Our final Social Lightscapes workshop was in Paris (27-30 October 2017) was a collaboration with a range of institutions involved in the regeneration and redesign of the Places des Fetes, 19th arrondissement, in the quartier of Belleville. These included the Mairie de Paris, Dido and ACE, and was timed to coincide with the biennial PLDC conference, this year located in Paris. The 35 workshop participants therefore were almost entirely lighting professionals drawn from around the world, from Melbourne to Bogota, plus several Parisian art and design students. Unusually, for this workshop Elettra and Don had the advantage of being commissioned by the Mairie to carry out several days of social research on the Place des Fetes in July 2017, and therefore had field experience and considerable primary research material to work from.
Place des Fetes: Regeneration
Although one of 11 public squares currently being regenerated by the Mairie de Paris, Place des Fetes is unique and exceptionally complex. The square was the heart of a working class neighbourhood, once the last bastion of the 1871 communards. It was demolished and reformed in the 1970s in a brutally modernist mould, including tower blocks of social housing rising from within the square itself and in the surrounding streets to the north. The southern environs, as well as the Buttes-Chaumont area further north, survived as a traditional Parisian quartier, but are now increasingly desirable as one of the remaining affordable areas for younger professional Parisians. Finally, this is an intensely multicultural area, defined by many waves of immigration.
The theme for this workshop was ‘regeneration’: there was a clear need to rescue a valued space from dilapidation and spatial incoherence, and yet there was also a long term failure to find a concept or strategy. There had previously been a high profile redesign by the ‘postmodern’ architect Bernard Huet in the 1990s that left behind some bewildering structures and ground plans. There have been many consultations and studies over the past few years to the point that residents clearly let us know that someone should do something, anything, rather than ask them again for their views… On top of this, the city realised that they had focused entirely on Place des Fetes by day, with virtually no attention to its very active early evening and very dead night-time.
The relation between social life and social space was complex, fragmented, illegible and to some extent simply mismatched: Although officially a ‘public square’, Place des Fetes doesn’t necessarily work as one. The vast majority of footfall is commuters using the metro station, scarcely aware that they are skirting a large public space. The main users of that space are diverse, and not entirely using it as a public space – eg, the residents of the tower blocks within its perimeter see it as part of their private space (that should be kept quiet and clear); many ethnic residents use it as an extension of their homes (looking after kids, hanging out in the evening). There are children of various ages, all occupying different zones (playground, central square), in complex interaction with other users.

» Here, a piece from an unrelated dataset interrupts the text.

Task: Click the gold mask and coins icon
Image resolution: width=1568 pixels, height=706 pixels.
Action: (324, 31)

Finally, there were some very public debates about the identity of the Place des Fetes that centred (not entirely helpfully) on two symbols: Firstly, the square is widely known for its three day a week market that draws buyers and sellers from a wide area. However it is to be moved to the perimeter of the square, leaving the whole space to be redefined and ‘activated’. Secondly, the ‘postmodern’ redevelopment left behind – in its centre – a pyramid structure on a platform that lights up as a beacon at night; despite falling into horrendous disrepair, and despite a decision to remove it, the structure is popular amongst some stakeholders.
Workshop: Designing coherence?
We structured this workshop spatially, each group being assigned a site to focus on. This was partly because the square was so socially fragmented that we couldn’t isolate 4-5 significant stakeholder groups; a spatial approach meant that each workshop group had to map the many different overlapping and interacting stakeholders using their site. One positive consequence was that we could see a convergence between groups – with a longer workshop, we could easily imagine a design for the whole square emerging.

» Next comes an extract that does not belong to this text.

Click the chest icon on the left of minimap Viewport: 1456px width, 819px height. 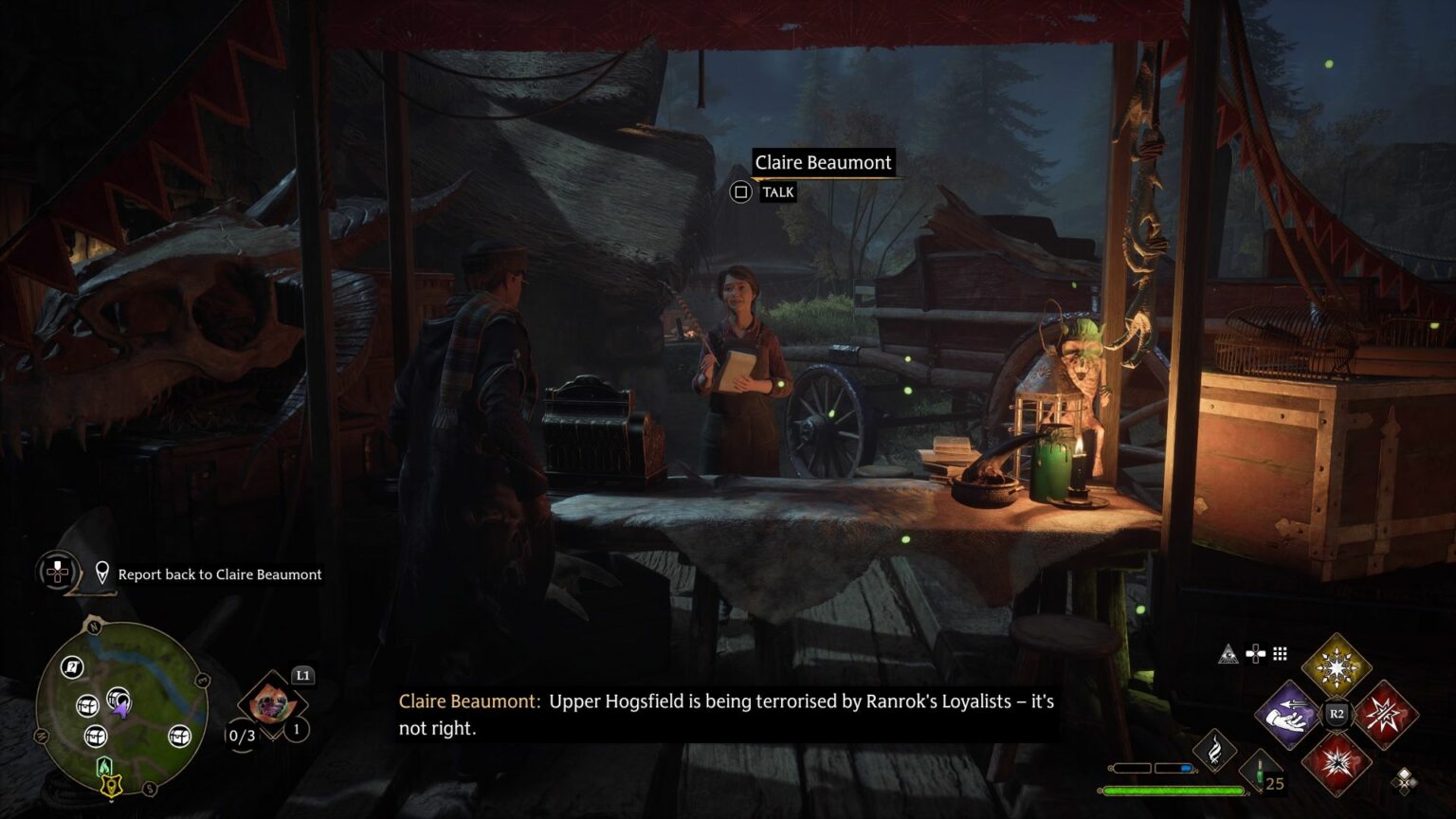pyautogui.click(x=87, y=706)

Although each site had very different dynamics, a common dilemma recurred: in each case, there were spatial and architectural structures left behind by previous interventions, only some of which had earned a meaningful place in peoples’ use of the square. Each group had to decide whether these design elements could be ‘redeemed’, building on stakeholders’ social practices, or whether they needed to abandon them and find coherence in some other way. Our groups engaged with different versions of these issues:
Strolling through light: Group 1 dealt with the pathways that led from the Metro, along the west side of the Place. Stakeholders followed clear ‘desire lines’; there was no reason to interfere with these, only to make them more pleasant, legible and acknowledged after dark, and perhaps to indicate other social and spatial opportunities. For example, to light some alternative pathways or link up with social activities in the central square, giving commuters a sense of moving through and around a wider social experience – the rest of the life of Place des Fetes.
Our place, our playground: The north of the square involved intricate informal zoning – a wall people sat on to socialise, sell food and watch their children, who either played in an area just in front of the wall (if about 6-10 years old) or who hung out in the centre of the square (as they hit their teens). Lighting was used to map social rather than spatial structures: eg, task lighting to acknowledge how people hung out on the wall, helping them to sell goods or chat quietly; blades of light that simultaneously created a game for skateboarders and a way of marking out the distribution of social gathering on the wall.
Heart of the square: Group 3 focused on the large centre of the square itself. Previous lighting plans sought to impose a literally square-shaped structure that was unrelated to any social uses of the space. Working with stakeholders brought out diverse styles of use that lighting could support such as spaces for small intimate gathering, and lighting of the central stage for more spectacular fun. Both emerged from existing patterns of use rather than a coherent spatial design vision.
Taking Place: Group 4 dealt with a part of the square that was dominated by two inherited structures. A fountain in the shape of a labyrinth, although not functional, was valued as a space that was not ‘owned’ by any particular stakeholders, a quiet space that could be shared by everyone; the lighting could support its value – which wasn’t the value intended by the original grand postmodern design – as a quiet, contemplative stopping point for everyone. By contrast a giant ‘ombriere’ structure was widely regarded as irredeemably meaningless. The strategy was not to attempt to give it coherence, but to go around it, using lighting to support other spatial zones and to spatially extend the shared quality and quietness of the fountain through other means.
Approaches: At the far northeast, a small square led to an almost invisible yet major entrance to Place des Fetes. It was one of the main through routes for commuters en route to the Metro, and anyone going shopping. The little square itself had a bar and shops but was dead after dark, plus the area had a ‘disreputable’ reputation. Group 5’s lighting design addressed a very widely and clearly articulated desire simply to socially value and upgrade this space (including potentially very attractive features), and to include aesthetically rich wayfinding into the design.
Entrances and exits: Group 6 were tasked with studying three passageways into the southern edges of Place des Fetes. These were little used in evening or night, and research turned up concerns about legibility and safety; all three were considered obscure. At the same time, the social research also showed up a range of very site specific problems, down to the level of particular retail signage and specific trees. They responded by developing a different approach to each passageway (either more formal or more playful), and a toolkit of lighting considerations for each.